DATA TO PROCESS ->
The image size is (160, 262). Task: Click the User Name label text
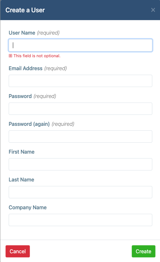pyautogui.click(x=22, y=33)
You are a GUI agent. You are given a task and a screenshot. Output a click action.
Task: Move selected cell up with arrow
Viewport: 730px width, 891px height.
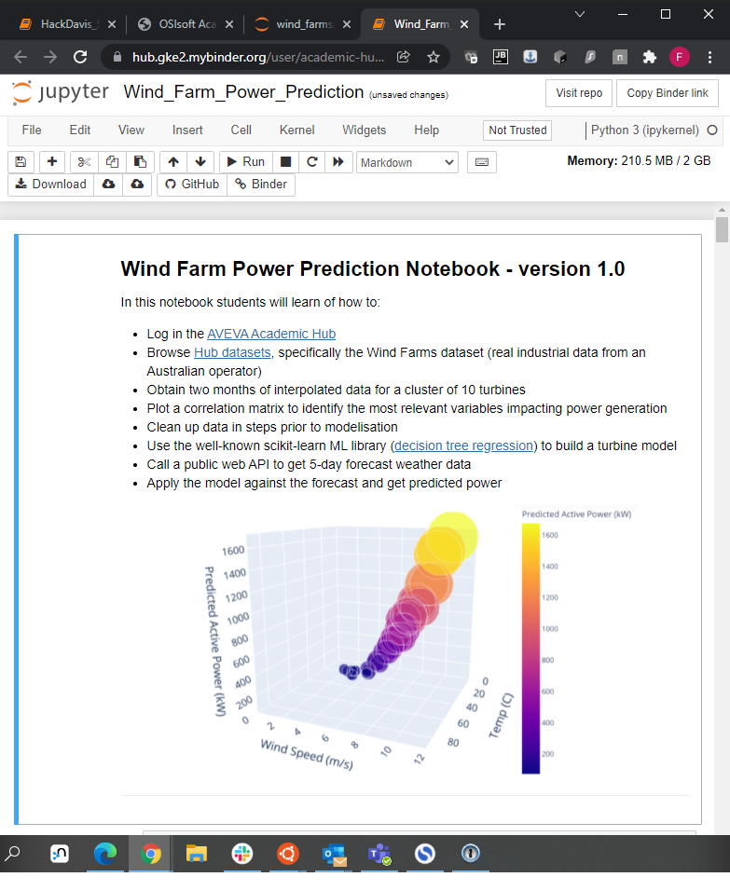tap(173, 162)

TASK INSTRUCTIONS ->
Copy every line above exactly, leaving no picture in the copy.

RESULT ->
The image size is (160, 262). Task: Click the User Name label text
pyautogui.click(x=22, y=33)
You are a GUI agent. You are given a task and a screenshot. Output a click action.
Task: Move selected cell up with arrow
Viewport: 730px width, 891px height.
tap(173, 162)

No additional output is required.